Lee Jae-yong, âgé de 48 ans, a été nommé directeur de Samsung Electronics en octobre dernier et dirige le conglomérat depuis l'hospitalisation de son père en 2014, le président Lee Kun-hee. Et la succession n'est pas sans douleur. La justice sud-coréenne a en effet décidé de placer le patron du géant en détention dans le cadre d'une affaire de corruption impliquant le sommet de l'Etat. Un mois plus tôt, le même tribunal avait rejeté la demande d'incarcération du procureur. Mais le bureau de ce dernier a depuis entendu une nouvelle fois Lee Jae-yong pendant de longues heures. D'après Bloomberg, le patron du constructeur attendait ce jugement au centre de détention de Séoul. Il y reste donc. Et potentiellement pendant encore plusieurs mois.
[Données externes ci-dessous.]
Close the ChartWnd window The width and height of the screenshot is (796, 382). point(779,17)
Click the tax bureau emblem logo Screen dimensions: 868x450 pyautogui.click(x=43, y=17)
Le site rappelle qu'un procès ou un verdict pourrait ne pas intervenir avant 18 mois. "Il y a une chance que le suspect puisse détruire des preuves ou fuir, donc l'arrêter est approprié" explique un porte-parole du tribunal pour justifier ce verdict. "Nous ferons de notre mieux pour que la vérité soit révélée dans les procédures judiciaires futures" réagit quant à lui Samsung par le biais d'un communiqué officiel. Le groupe est accusé d'avoir accordé un pot-de-vin à un proche du président coréen dans le but d'obtenir un arbitrage favorable à une opération de fusion de l'entreprise. Un porte-parole du procureur spécial a déclaré à Bloomberg qu'avaient été obtenues des preuves que Lee dissimulait des profits et des biens à l'étranger, fruits d'actes criminels. Dans l'attente d'un jugement, Lee Jae-yong est remplacé à la tête de Samsung par un de ses lieutenants, Choi Gee-sung.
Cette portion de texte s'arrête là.